→ ASSIGNMENT:
Nothing but the lines from the start of the entries through the line holding "You are a computer-use agent." is to be repeated, exactly and with pictures excluded.

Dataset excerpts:
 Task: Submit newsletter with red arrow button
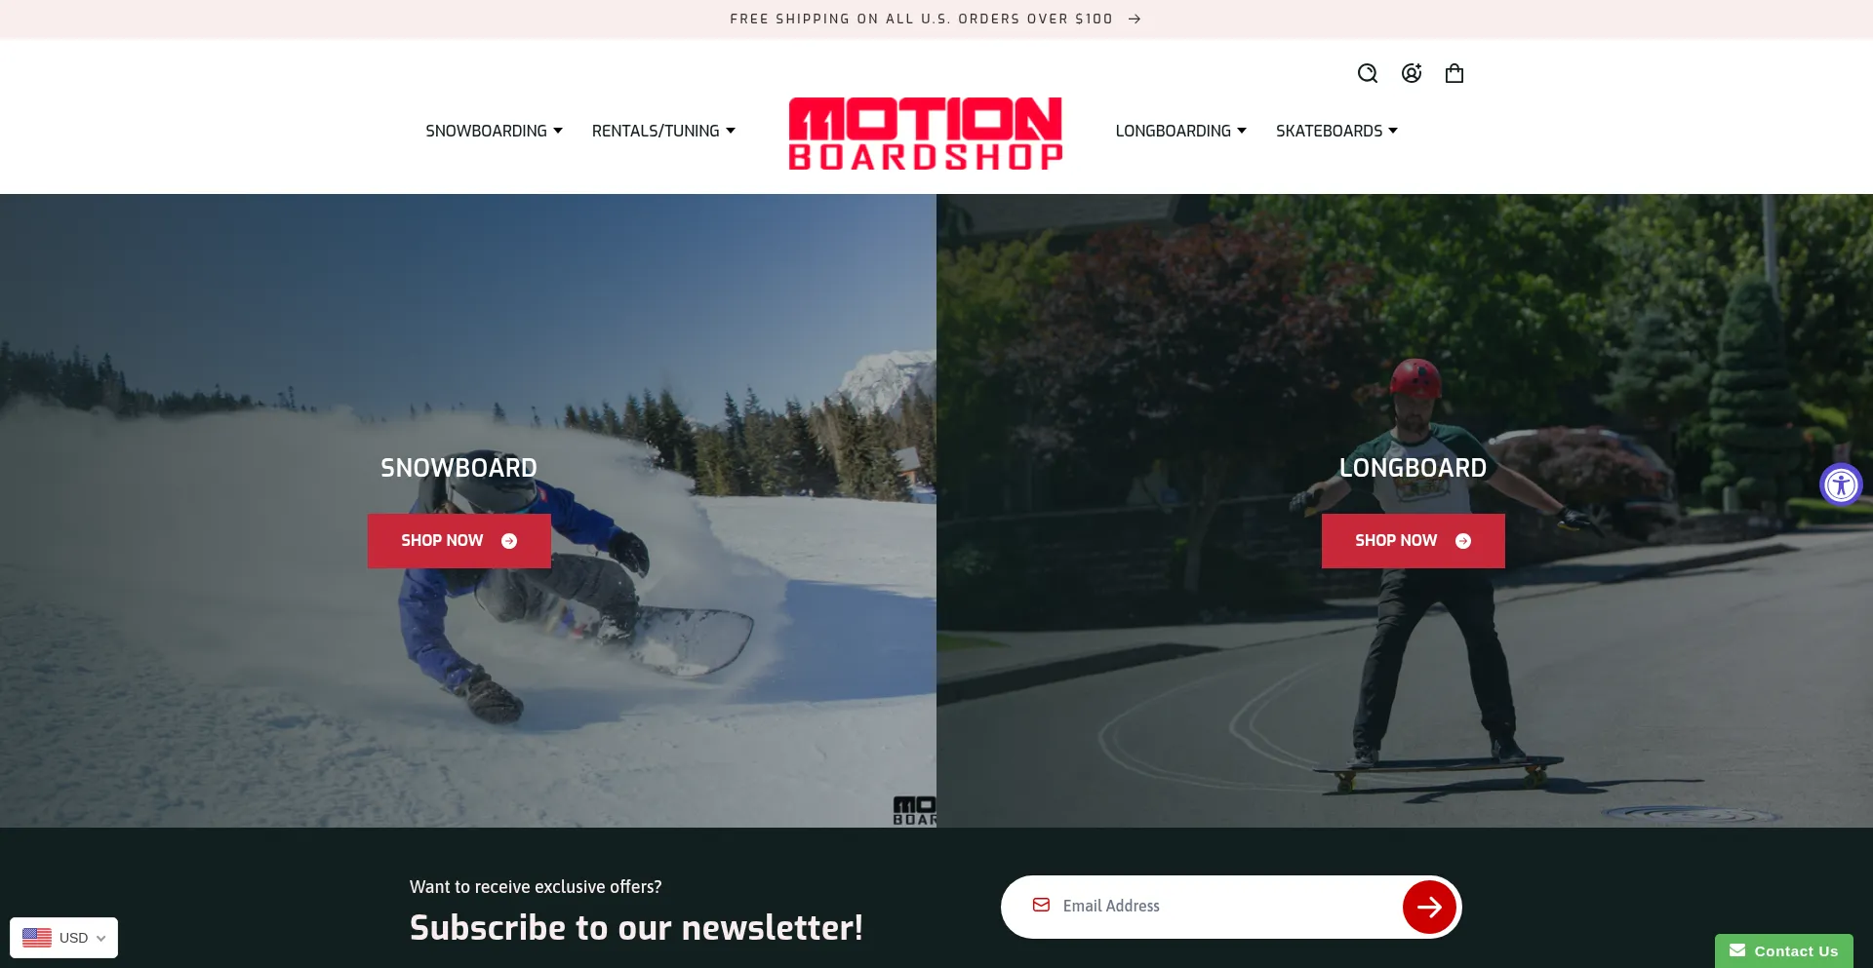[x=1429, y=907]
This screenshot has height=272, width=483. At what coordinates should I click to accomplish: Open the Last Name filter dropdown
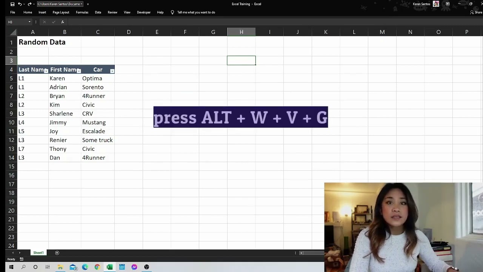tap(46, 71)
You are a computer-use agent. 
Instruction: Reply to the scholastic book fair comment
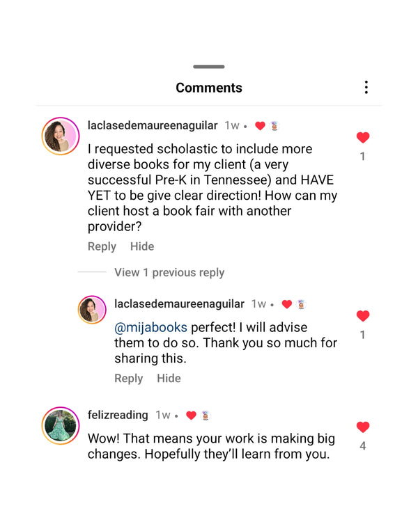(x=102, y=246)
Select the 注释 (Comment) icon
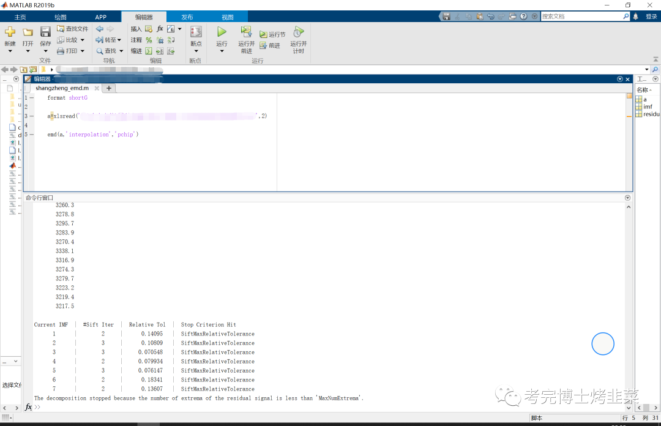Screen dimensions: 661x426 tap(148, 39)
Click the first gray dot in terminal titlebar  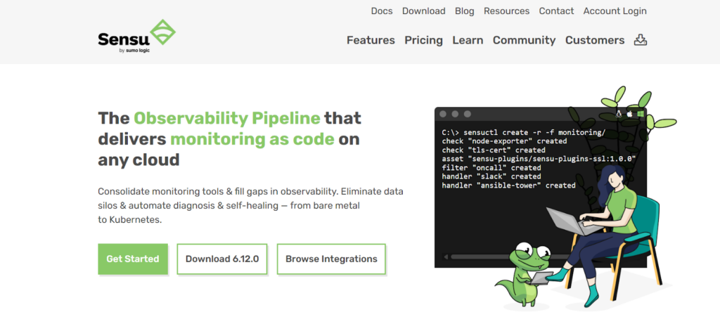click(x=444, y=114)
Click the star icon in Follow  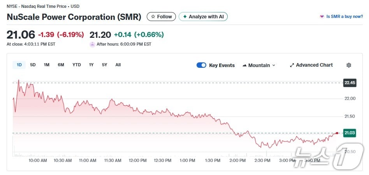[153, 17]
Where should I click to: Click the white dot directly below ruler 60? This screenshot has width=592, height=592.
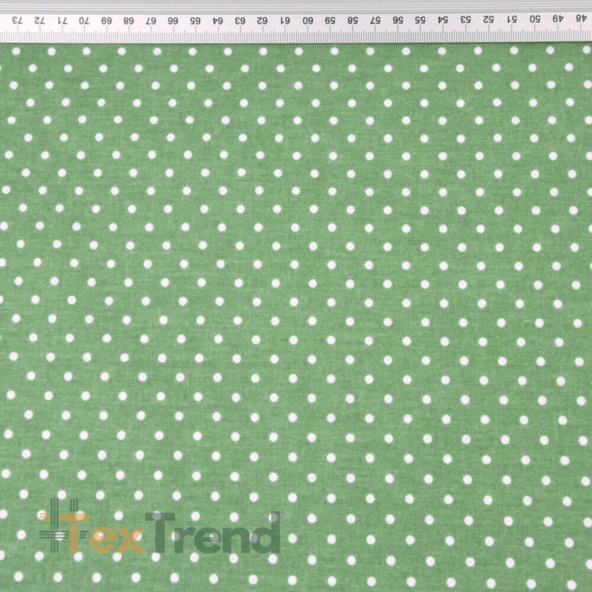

→ SOLVED PROBLEM:
 Task: Submit newsletter with red arrow button
[x=1429, y=907]
This screenshot has height=272, width=483. At what coordinates should I click to accomplish: Open the Last Name filter dropdown
tap(46, 71)
You are a computer-use agent. 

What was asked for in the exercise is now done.